Na montagem de novos governos, nada atrai mais a atenção da mídia e da opinião pública do que a escolha de ministros e secretários de Estado.
Cabe notar a pouca atenção que se presta a um personagem menos visível, mas nem por isto de pouca importância na determinação do cunho e eficácia das políticas de governo: os escalões médios e superiores da burocracia pública.
A importância desse personagem deriva do acúmulo de conhecimento acerca das engrenagens da máquina do Estado. Este trunfo lhe confere papel decisivo, seja para dar consequência prática às decisões políticas, seja para distorcê-las ou torná-las inócuas.
Em suma, a burocracia pública é o elo fundamental entre as decisões dos mandatários políticos, eleitos pelo povo e com poder privativo de nomear ministros e secretários e a execução efetiva destas decisões.

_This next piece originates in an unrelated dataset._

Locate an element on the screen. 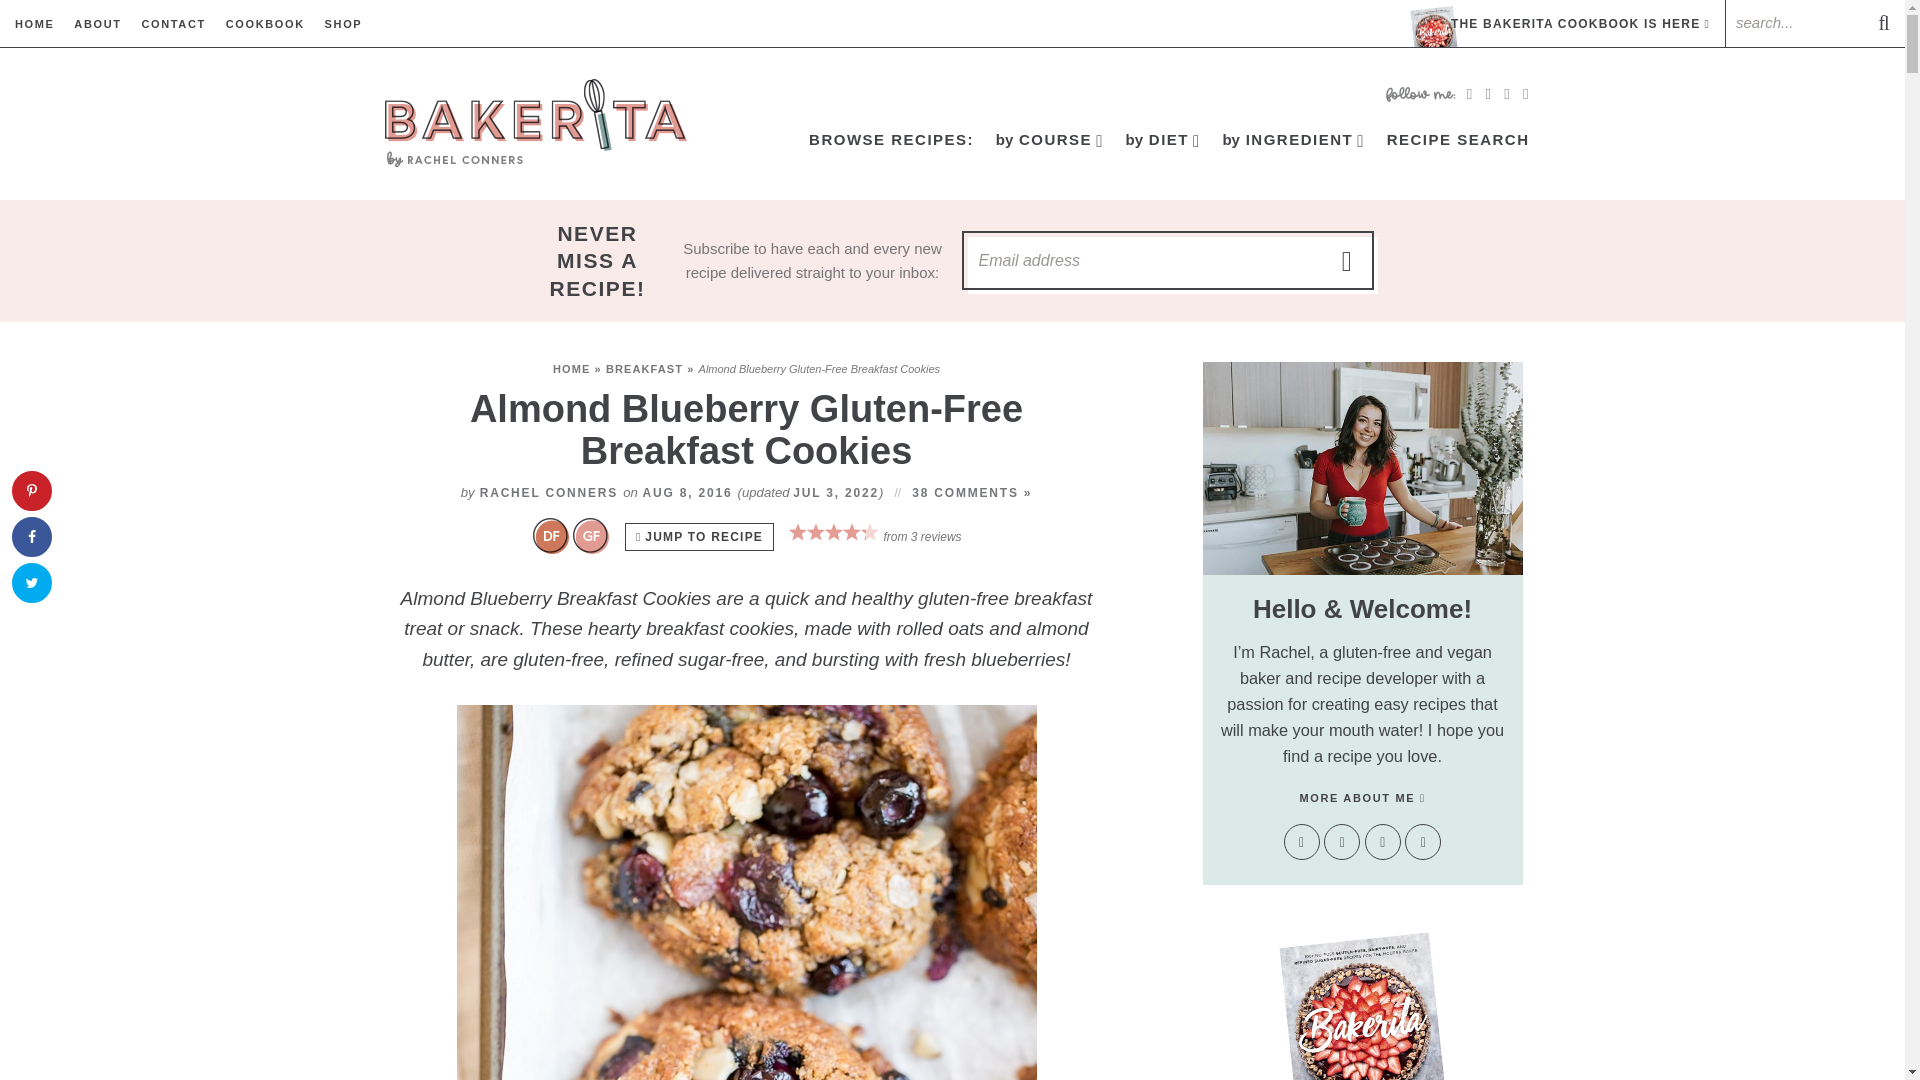  Share on Facebook is located at coordinates (31, 537).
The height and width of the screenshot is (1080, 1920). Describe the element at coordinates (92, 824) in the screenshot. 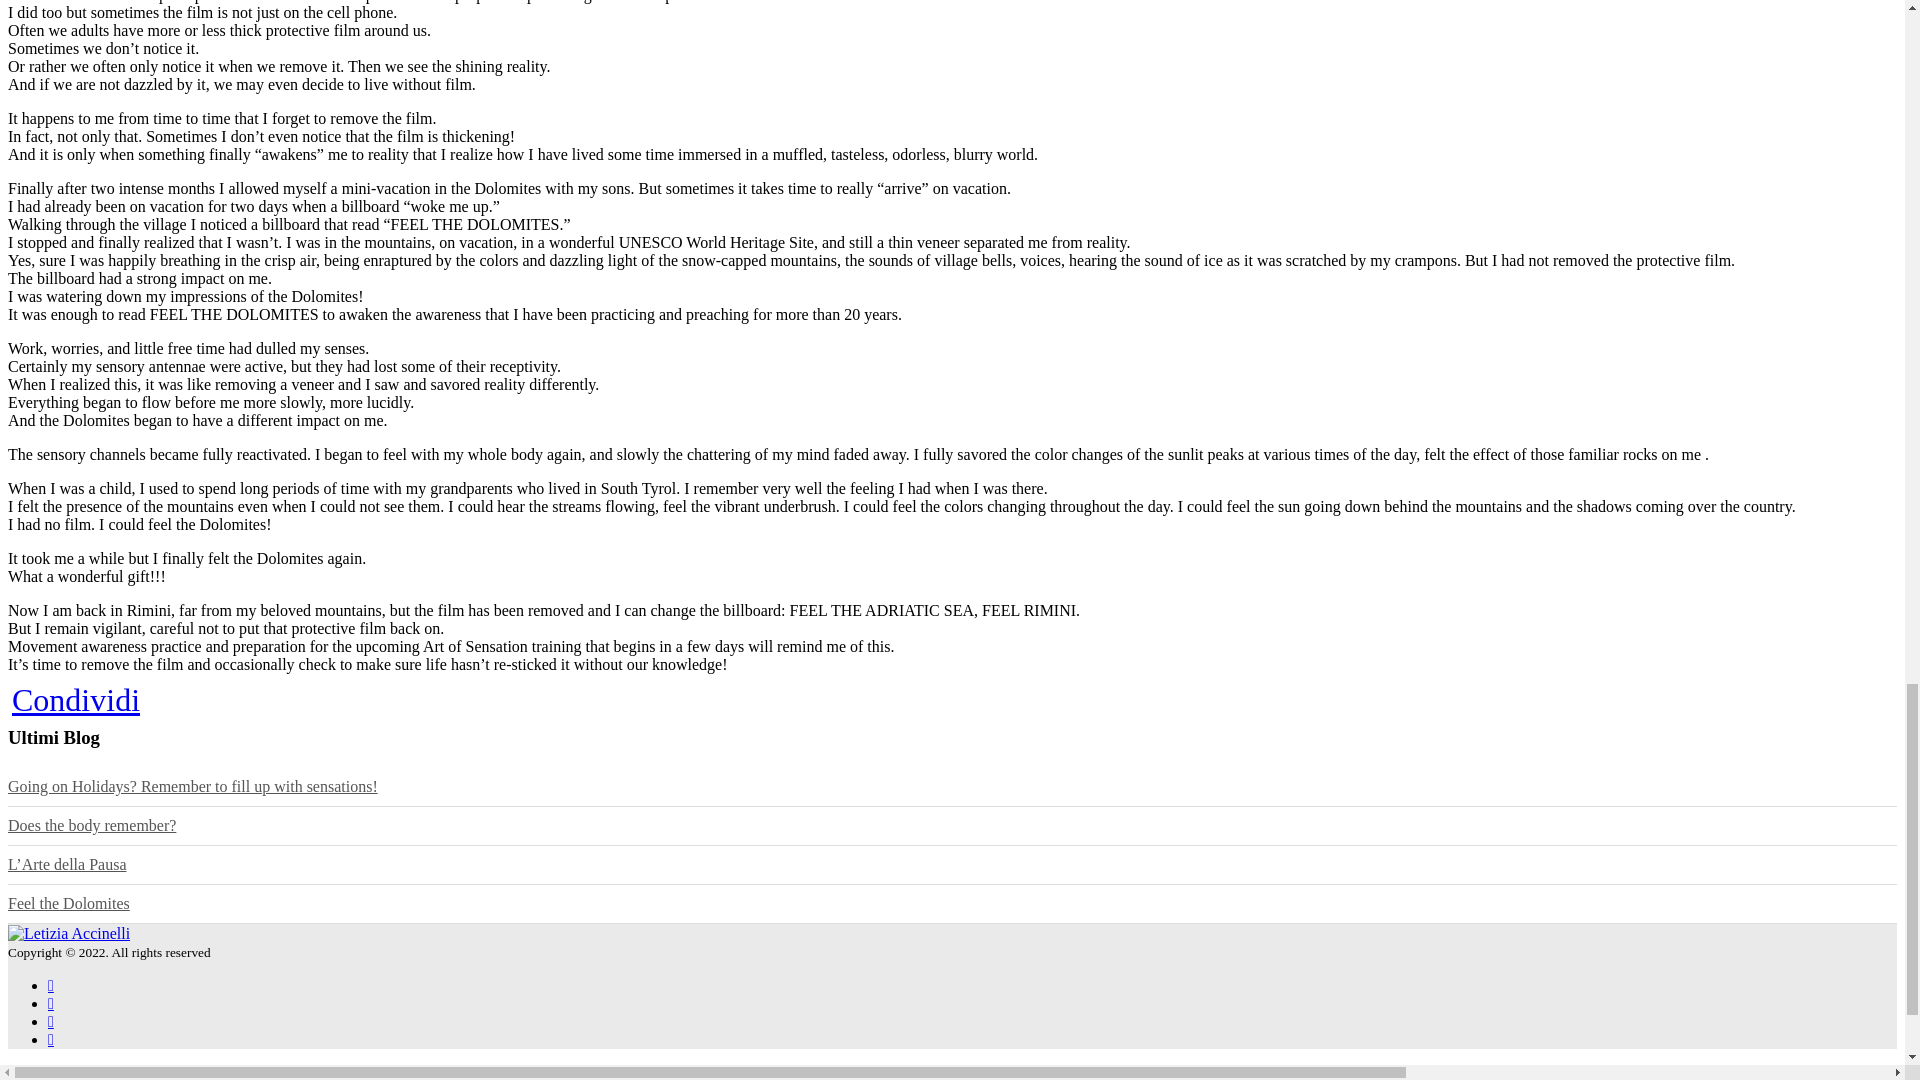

Se essa mediação não é eficaz, fica prejudicada não só a efetividade das políticas de governo, como desmoralizado o próprio sistema democrático, pois se quebra o nexo entre a decisão do mandatário político e as consequências práticas que dela decorrem.
Está aí um dos problemas centrais do desenvolvimento político e econômico do Brasil nas duas últimas décadas.
Nos anos de autoritarismo consolidou-se uma burocracia permanente, com quadros novos e quadros vindos do regime anterior. A crise fiscal do Estado, cujas origens remontam à metade final do período autoritário, foi destruindo essa burocracia, cujos membros mais talentosos foram se transferindo para o setor privado, na busca legítima de melhores salários e condições de trabalho.
Desse processo de destruição da burocracia permanente resultou não apenas declínio brutal da qualidade dos recursos humanos do setor público, como também a enfeudação do Estado, dividido crescentemente em corporações preocupadas em defender o "seu pedaço", não raro em associação com interesses privados.
A "desqualificação" da burocracia, somada ao corporativismo crescente, produziu a desarticulação das políticas de governo e sua consequente perda de eficácia.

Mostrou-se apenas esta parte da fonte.